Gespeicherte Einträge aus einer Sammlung
=======

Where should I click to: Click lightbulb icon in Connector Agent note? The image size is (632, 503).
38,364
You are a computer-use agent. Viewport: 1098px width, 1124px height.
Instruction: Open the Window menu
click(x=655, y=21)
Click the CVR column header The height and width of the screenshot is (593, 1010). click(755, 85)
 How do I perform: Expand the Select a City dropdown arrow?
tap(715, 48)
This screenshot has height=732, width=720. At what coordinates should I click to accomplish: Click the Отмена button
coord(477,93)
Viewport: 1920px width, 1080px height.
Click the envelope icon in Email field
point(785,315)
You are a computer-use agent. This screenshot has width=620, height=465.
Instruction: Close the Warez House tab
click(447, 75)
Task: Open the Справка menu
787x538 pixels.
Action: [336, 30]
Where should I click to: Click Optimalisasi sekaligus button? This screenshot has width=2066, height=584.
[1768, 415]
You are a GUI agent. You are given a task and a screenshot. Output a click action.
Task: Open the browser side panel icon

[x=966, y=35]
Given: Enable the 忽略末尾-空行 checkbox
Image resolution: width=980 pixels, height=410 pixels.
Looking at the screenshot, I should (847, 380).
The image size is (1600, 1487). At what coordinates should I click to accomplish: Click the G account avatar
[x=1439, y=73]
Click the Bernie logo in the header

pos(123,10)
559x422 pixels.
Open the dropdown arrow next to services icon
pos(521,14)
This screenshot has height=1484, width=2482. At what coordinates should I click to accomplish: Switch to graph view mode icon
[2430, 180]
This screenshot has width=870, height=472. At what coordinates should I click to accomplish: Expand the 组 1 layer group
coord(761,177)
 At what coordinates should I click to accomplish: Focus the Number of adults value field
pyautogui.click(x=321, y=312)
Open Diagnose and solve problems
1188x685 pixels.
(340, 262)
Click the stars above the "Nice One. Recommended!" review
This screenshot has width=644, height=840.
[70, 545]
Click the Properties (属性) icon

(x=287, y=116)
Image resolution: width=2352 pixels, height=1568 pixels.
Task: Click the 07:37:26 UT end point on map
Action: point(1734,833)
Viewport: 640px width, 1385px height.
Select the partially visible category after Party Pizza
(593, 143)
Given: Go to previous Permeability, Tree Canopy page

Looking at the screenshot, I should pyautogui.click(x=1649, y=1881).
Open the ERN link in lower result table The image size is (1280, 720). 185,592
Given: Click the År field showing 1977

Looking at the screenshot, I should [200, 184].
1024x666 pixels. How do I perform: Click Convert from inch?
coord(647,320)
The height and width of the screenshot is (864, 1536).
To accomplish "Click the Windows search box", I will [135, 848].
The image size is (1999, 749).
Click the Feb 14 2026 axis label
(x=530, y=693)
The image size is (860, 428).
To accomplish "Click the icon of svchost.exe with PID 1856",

=======

→ **ZU LÖSENDE AUFGABE**: Tausche in allen Datensätzen "Viewport" gegen "Canvas" aus und gib sie ansonsten unverändert wieder.

→ **DAS ERGEBNIS**:
Where should I click to: Click lightbulb icon in Connector Agent note? The image size is (632, 503).
38,364
You are a computer-use agent. Canvas: 1098px width, 1124px height.
Instruction: Open the Window menu
click(x=655, y=21)
Click the CVR column header The height and width of the screenshot is (593, 1010). click(755, 85)
 How do I perform: Expand the Select a City dropdown arrow?
tap(715, 48)
This screenshot has height=732, width=720. At what coordinates should I click to accomplish: Click the Отмена button
coord(477,93)
Canvas: 1920px width, 1080px height.
Click the envelope icon in Email field
point(785,315)
You are a computer-use agent. This screenshot has width=620, height=465.
Instruction: Close the Warez House tab
click(447, 75)
Task: Open the Справка menu
787x538 pixels.
Action: [336, 30]
Where should I click to: Click Optimalisasi sekaligus button? This screenshot has width=2066, height=584.
[1768, 415]
You are a GUI agent. You are given a task and a screenshot. Output a click action.
Task: Open the browser side panel icon

[x=966, y=35]
Given: Enable the 忽略末尾-空行 checkbox
Image resolution: width=980 pixels, height=410 pixels.
Looking at the screenshot, I should (847, 380).
The image size is (1600, 1487). At what coordinates should I click to accomplish: Click the G account avatar
[x=1439, y=73]
Click the Bernie logo in the header

pos(123,10)
559x422 pixels.
Open the dropdown arrow next to services icon
pos(521,14)
This screenshot has height=1484, width=2482. At what coordinates should I click to accomplish: Switch to graph view mode icon
[2430, 180]
This screenshot has width=870, height=472. At what coordinates should I click to accomplish: Expand the 组 1 layer group
coord(761,177)
 At what coordinates should I click to accomplish: Focus the Number of adults value field
pyautogui.click(x=321, y=312)
Open Diagnose and solve problems
1188x685 pixels.
(340, 262)
Click the stars above the "Nice One. Recommended!" review
This screenshot has width=644, height=840.
[70, 545]
Click the Properties (属性) icon

(x=287, y=116)
Image resolution: width=2352 pixels, height=1568 pixels.
Task: Click the 07:37:26 UT end point on map
Action: point(1734,833)
Canvas: 640px width, 1385px height.
Select the partially visible category after Party Pizza
(593, 143)
Given: Go to previous Permeability, Tree Canopy page

Looking at the screenshot, I should pyautogui.click(x=1649, y=1881).
Open the ERN link in lower result table The image size is (1280, 720). 185,592
Given: Click the År field showing 1977

Looking at the screenshot, I should [200, 184].
1024x666 pixels. How do I perform: Click Convert from inch?
coord(647,320)
The height and width of the screenshot is (864, 1536).
To accomplish "Click the Windows search box", I will [135, 848].
The image size is (1999, 749).
Click the Feb 14 2026 axis label
(x=530, y=693)
The image size is (860, 428).
To accomplish "Click the icon of svchost.exe with PID 1856",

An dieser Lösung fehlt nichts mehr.